Amy Coney Barrett was confirmed by the Senate and sworn in as an associate justice on the Supreme Court last night. She is the first conservative woman and the first mother of school-age children to serve on the Supreme Court. Judiciary Committee Chairman Senator Lindsey Graham (R-South Carolina) was interviewed by Fox News’ “Hannity” minutes after Barrett was sworn in as an associate justice. He gave her appointment far more importance than the fact that she is a constitutionalist and makes decisions according to the Constitution.
To all conservative women who go through hell for being conservative, who get beat up by the mainstream media for embracing your faith, being pro-life … you’re a winner tonight. There’s a seat at the table for you.
I looked at the appointment of Barrett as a great achievement for herself, her family, and her mentors and an enormous motivator for girls and young women. I also saw her as a strong defender for the rule of law. However, I did not consider how her appointment would affect conservative women until I heard Graham make this statement. I suppose that my lack of consideration for this importance is my age and my lack of experience in “trying to do it all” as a conservative woman.
Unlike me, Kelsey Bolar https://www.dailysignal.com/2020/10/27/what-amy-coney-barrett-means-to-conservative-women/ at The Daily Signal did see the magnitude of what Barrett has done for conservative females of all ages. Bolar noted that it was “one of the darkest days for a leftist, establishment guy” and then wrote the following:
… But for the millions of hardworking conservative women seeking an example of what it can look like to balance faith, family, and a fulfilling, successful career, Barrett’s confirmation was one of the brightest days in all of history.
It was especially bright for those of us who are exhausted and demoralized by the ugly rancor and political rhetoric. And it was encouraging for those of us who are told we are traitors to our sex if we don’t vote a certain way. It was also historic for those of us who hear, “There is a special place in hell for women who don’t support other women,” but then watch as so-called feminists turn round to destroy women who don’t follow their explicit agenda. Indeed, they didn’t hold back for Barrett.
When a figure like Amy Coney Barrett walks in the door and earns a seat at the table, she establishes a new vision for feminism and reminds conservative women who – and what – we’re fighting for.
The significance of her example cannot be overstated. Whether we’re single, stay-at-home moms, career women, or a mix, Barrett shows what’s possible for us to achieve. Her story rejects the tired notion of traditional feminism and replaces it with a bold version that embraces womanhood for all its glories: marriage, motherhood, faith, and a fulfilling career.
Bolar named a lot of ways that Barrett’s appointment defended conservative women. My first observation of Barrett’s accomplishments was an exclamation: Women can have it all! Women can have a happy marriage, numerous children, and a successful, fulfilling career. Barrett obviously did not listen to the feminists who claimed that women should give up marriage and motherhood to have careers. I applaud Barrett for standing by her faith in marriage and family life even as she rose to the highest court in the land.
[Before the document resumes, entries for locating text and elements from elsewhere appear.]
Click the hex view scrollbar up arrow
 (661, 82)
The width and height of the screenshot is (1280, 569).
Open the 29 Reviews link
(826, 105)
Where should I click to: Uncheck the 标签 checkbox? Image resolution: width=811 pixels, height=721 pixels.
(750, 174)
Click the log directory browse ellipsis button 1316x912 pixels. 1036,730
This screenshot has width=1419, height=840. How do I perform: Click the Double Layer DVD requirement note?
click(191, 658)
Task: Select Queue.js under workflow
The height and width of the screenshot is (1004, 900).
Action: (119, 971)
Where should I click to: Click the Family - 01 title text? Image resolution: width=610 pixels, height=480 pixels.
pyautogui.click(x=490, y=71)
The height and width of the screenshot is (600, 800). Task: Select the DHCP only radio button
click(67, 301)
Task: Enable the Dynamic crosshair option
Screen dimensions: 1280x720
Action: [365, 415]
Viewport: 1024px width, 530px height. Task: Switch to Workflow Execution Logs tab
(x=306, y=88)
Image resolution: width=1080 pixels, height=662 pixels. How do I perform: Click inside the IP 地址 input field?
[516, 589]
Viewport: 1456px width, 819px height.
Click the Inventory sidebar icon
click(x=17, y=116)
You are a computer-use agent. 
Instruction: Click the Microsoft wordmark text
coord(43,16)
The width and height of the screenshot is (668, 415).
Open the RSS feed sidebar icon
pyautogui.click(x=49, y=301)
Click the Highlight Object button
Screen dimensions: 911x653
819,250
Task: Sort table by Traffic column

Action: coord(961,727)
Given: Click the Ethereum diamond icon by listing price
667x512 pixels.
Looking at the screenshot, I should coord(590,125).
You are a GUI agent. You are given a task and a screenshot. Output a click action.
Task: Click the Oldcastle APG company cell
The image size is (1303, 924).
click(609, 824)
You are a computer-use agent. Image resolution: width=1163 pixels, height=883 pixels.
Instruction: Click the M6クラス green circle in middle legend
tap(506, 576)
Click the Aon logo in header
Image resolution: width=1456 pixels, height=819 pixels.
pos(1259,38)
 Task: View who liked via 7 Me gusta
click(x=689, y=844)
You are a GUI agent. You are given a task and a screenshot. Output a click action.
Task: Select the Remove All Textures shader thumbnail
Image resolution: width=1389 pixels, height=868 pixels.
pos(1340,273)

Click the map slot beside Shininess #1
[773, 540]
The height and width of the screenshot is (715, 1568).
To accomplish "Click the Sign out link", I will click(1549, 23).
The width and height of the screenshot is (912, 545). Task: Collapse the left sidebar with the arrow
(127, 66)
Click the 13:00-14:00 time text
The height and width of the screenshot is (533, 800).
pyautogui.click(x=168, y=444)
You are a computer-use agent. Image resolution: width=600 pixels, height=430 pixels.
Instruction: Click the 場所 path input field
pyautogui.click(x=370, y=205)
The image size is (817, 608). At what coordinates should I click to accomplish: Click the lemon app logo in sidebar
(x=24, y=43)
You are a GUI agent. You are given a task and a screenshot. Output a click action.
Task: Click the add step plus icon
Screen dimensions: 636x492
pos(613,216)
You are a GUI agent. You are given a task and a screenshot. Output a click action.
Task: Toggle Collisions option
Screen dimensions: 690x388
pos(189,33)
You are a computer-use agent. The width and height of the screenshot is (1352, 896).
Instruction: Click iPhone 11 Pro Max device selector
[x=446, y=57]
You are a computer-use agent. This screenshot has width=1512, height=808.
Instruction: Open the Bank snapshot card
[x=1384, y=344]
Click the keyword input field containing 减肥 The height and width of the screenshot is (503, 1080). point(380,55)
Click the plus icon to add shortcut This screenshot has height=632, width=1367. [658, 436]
I also applaud her husband for his support for her. Jesse M. Barrett is a fellow Notre Dame Law graduate. He is a former federal prosecutor and assistant United States Attorney in the Northern District of Indiana. It appears that his job is every bit as demanding as hers and that they have supported each other at home and in their careers. Barrett looks like she has it all, and this should drive every liberal crazy!